◆ **Travail demandé**:
Prolongez l'article consacré au malaise des salariés de France Télécom en reprenant après sa dernière phrase.
─── Extrait de page
Orange stressé: le titre du livre d'Yvan Roy sur les conditions de travail à France Télécom sonnait juste. Si l'on en doutait encore, les salariés de France Télécom vivent mal au sein de leur entreprise.
Ils l'ont clairement dit dans un questionnaire réalisé par un cabinet indépendant (Technologia) auquel ont répondu 80.000 d'entre eux en septembre. Une majorité de salariés n'est plus fière d'appartenir à France Télécom, selon un rapport présenté lundi à partir de ce questionnaire.
Seulement 39% des salariés de France Télécom se disent "aujourd'hui" fiers d'appartenir à leur entreprise, alors qu'ils sont 96% à affirmer qu'ils étaient fiers "auparavant", selon des éléments communiqués par les syndicats. L'état des lieux montre "une photographie très noire" du groupe selon les syndicats.
La fierté d'appartenance est "un indicateur fort, dont Technologia nous a dit que c'est le dernier qui se dégrade. Cela en dit long sur le ressenti du système de management", a souligné Nabyl Beldjoudi (FO) à l'AFP. Ni Technologia, ni la direction de France Télécom ne s'étaient exprimés publiquement en milieu de journée. Le PDG du groupe Didier Lombard et le numéro 2 Stéphane Richard n'étaient pas présents à la remise du rapport, a précisé Nabyl Beldjoudi.
──────
─── Extraits de lignes
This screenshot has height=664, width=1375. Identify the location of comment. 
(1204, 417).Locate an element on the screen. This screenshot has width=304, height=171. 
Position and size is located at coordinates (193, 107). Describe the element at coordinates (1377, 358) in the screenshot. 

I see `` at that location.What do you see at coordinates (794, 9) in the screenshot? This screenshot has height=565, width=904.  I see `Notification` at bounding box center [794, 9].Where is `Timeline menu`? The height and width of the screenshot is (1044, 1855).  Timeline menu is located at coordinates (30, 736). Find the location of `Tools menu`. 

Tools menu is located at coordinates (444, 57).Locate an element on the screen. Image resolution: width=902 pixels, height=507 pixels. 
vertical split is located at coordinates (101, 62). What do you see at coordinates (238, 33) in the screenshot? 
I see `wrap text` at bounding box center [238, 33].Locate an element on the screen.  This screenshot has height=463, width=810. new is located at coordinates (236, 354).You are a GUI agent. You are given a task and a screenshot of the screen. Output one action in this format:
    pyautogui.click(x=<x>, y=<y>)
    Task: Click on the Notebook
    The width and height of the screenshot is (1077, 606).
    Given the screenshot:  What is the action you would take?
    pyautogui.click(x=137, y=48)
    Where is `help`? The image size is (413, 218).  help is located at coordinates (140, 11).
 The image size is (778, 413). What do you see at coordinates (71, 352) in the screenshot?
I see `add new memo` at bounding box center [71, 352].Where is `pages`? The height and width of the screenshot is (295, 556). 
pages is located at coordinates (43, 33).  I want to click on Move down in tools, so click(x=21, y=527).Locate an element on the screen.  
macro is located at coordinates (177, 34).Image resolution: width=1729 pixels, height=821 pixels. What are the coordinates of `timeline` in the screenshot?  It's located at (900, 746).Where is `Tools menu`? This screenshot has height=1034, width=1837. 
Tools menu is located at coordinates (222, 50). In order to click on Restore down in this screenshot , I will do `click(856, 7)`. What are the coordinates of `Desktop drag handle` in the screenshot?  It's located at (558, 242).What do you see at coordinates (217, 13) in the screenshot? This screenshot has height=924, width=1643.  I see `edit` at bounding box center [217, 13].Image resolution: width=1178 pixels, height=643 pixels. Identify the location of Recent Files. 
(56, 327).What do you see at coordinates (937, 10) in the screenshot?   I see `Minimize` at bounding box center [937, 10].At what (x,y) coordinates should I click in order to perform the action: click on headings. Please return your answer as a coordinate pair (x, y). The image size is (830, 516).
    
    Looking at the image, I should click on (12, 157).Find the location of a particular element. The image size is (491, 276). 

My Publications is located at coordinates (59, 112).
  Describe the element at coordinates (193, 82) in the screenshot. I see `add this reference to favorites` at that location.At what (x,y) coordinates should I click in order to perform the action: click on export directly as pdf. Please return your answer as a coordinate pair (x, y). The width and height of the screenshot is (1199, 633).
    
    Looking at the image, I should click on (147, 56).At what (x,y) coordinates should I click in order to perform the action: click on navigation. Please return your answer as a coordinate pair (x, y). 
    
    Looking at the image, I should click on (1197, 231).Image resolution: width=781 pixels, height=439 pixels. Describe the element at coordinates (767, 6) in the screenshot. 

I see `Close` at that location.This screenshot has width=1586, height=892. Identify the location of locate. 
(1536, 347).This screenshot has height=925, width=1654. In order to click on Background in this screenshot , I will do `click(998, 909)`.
──────
◆ **Votre réponse**:
"Métiers à risques"
65% des salariés affirment que leurs conditions de travail se sont dégradées, contre 30% qui disent qu'elles sont restées inchangées et 5% qui les ont vu s'améliorer. Le sentiment de dégradation est très fort chez les non cadres (75%) et chez les salariés ayant le statut de fonctionnaires (72%). "Technologia a indiqué que les conditions de travail étaient nettement plus défavorables à France Télécom qu'ailleurs en France", a affirmé M. Beldjoudi.
52% disent aussi qu'il leur est arrivé de se sentir "très fatigués ou stressés dans les douze dernier mois", 40% que cela leur arrive "souvent" et 8% que cela ne leur est pas arrivé. Ils sont par ailleurs 39% à dire que leur santé s'est dégradée ces cinq dernières années, 60% qu'elle s'est maintenue et 1% qu'elle s'est améliorée.
Selon M. Morville, le rapport insiste sur "la liaison entre conditions de travail difficiles et fragilisation de la santé physique et mentale", et montre que "beaucoup de gens pensent que les valeurs qu'elles défendent sont entrées en contradiction avec le management ou les objectifs de l'entreprise".
Il révèle également des métiers "à risques": ceux "liés à la vente et à la clientèle, comme la distribution, les centres d'appels, les interventions chez les clients", a ajouté M. Morville.
"Le diagnostic est révélateur de la situation interne et cela corrobore tout ce que la CFTC a dénoncé dans cette entreprise", a ajouté Patrice Diochet (CFTC). "J'espère que ce diagnostic va être un détonateur, on doit se servir de cet outil pour faire pression", notamment sur les négociations en cours sur le stress, censées se conclure à la fin de l'année, a-t-il ajouté.